The word hangs in the air.

Loved.

Past tense.

My chest aches.

I turn to the bed and sit on the edge. The mattress dips under my weight as it remembers me. I press my hands into the sheets.

"I feel like I'm being watched," I say.

Adrian looks around. "By what?"

"By her," I say. "By the woman in the photos."

He does not argue.

I lie back slowly. The ceiling is white and smooth. I stare at it.

"I don't recognize myself," I say.

Adrian sits in the chair by the window. He keeps space between us.

"That doesn't mean she wasn't real," he says.

Tears slide from the corners of my eyes. I do not wipe them away.

"What if I never become her again?" I ask.

He leans forward, his elbows on his knees. "Then we learn who you are now."

I turn my head and look at him. His face is open. Honest. It scares me.

I sat up again.

"I need to see all of it," I say. "Every room."

He nods. "Okay."

We walk through the rest of the house. A bathroom with clean lines and soft towels. Another room filled with clothes I do not remember buying. Shoes lined up like soldiers. Bags hanging in neat rows.

My stomach twists.

"This is too much," I say.

"I know," he answers.

We return to the living room.

I stop in front of one photo.

It is large.

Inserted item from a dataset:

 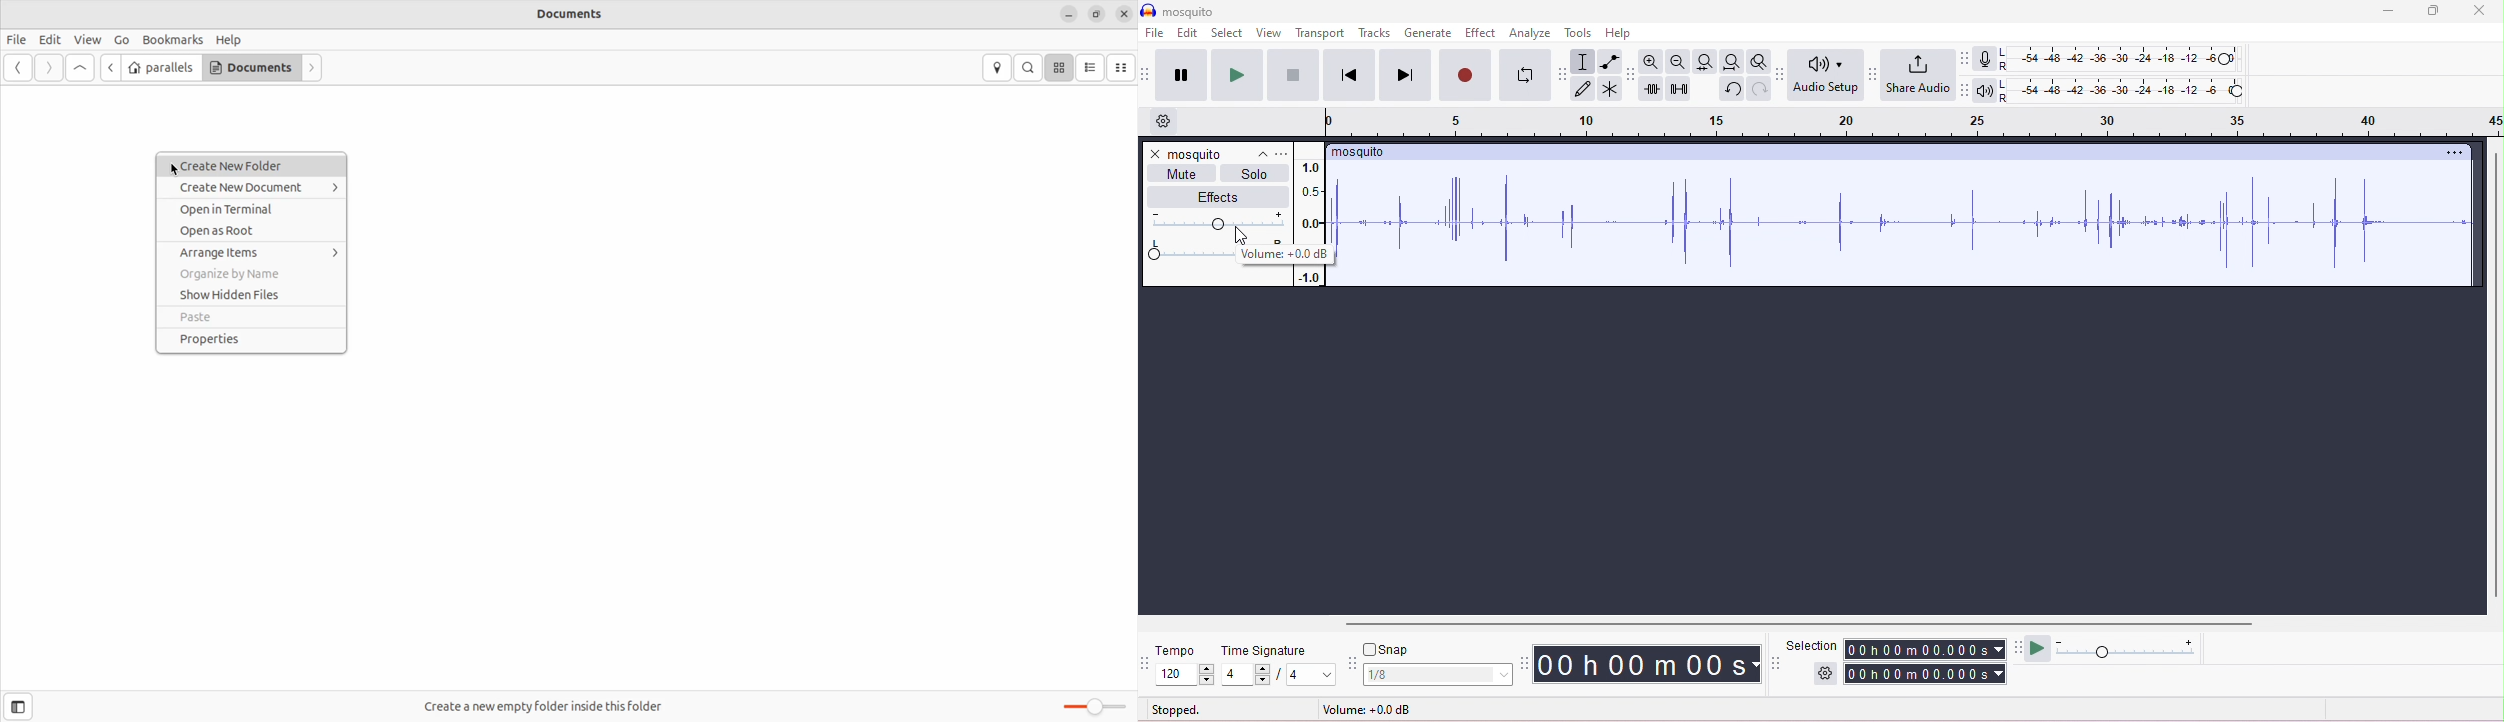 What do you see at coordinates (1775, 663) in the screenshot?
I see `selection tool bar` at bounding box center [1775, 663].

Bigger than the others.

It shows me standing in the garden. My hair is longer. I am wearing blue. My head is tilted back as I laugh. Adrian is behind the camera. I can tell by the way my eyes look.

They are looking at him.

I stare at the photo for a long time.

"She looks happy," I say.

"Yes," he replied quietly.

I press my palm to the glass.

"I don't know her," I whisper.

The house stays silent but the photos keep smiling.

And for the first time, the fear sharpens into something clear and cold.

If I do not know the woman in these pictures, then I do not know the life she lived,

And I do not know what she may have given away before she disappeared.

The house knows me but I do not know myself and that feels like the most dangerous thing of all.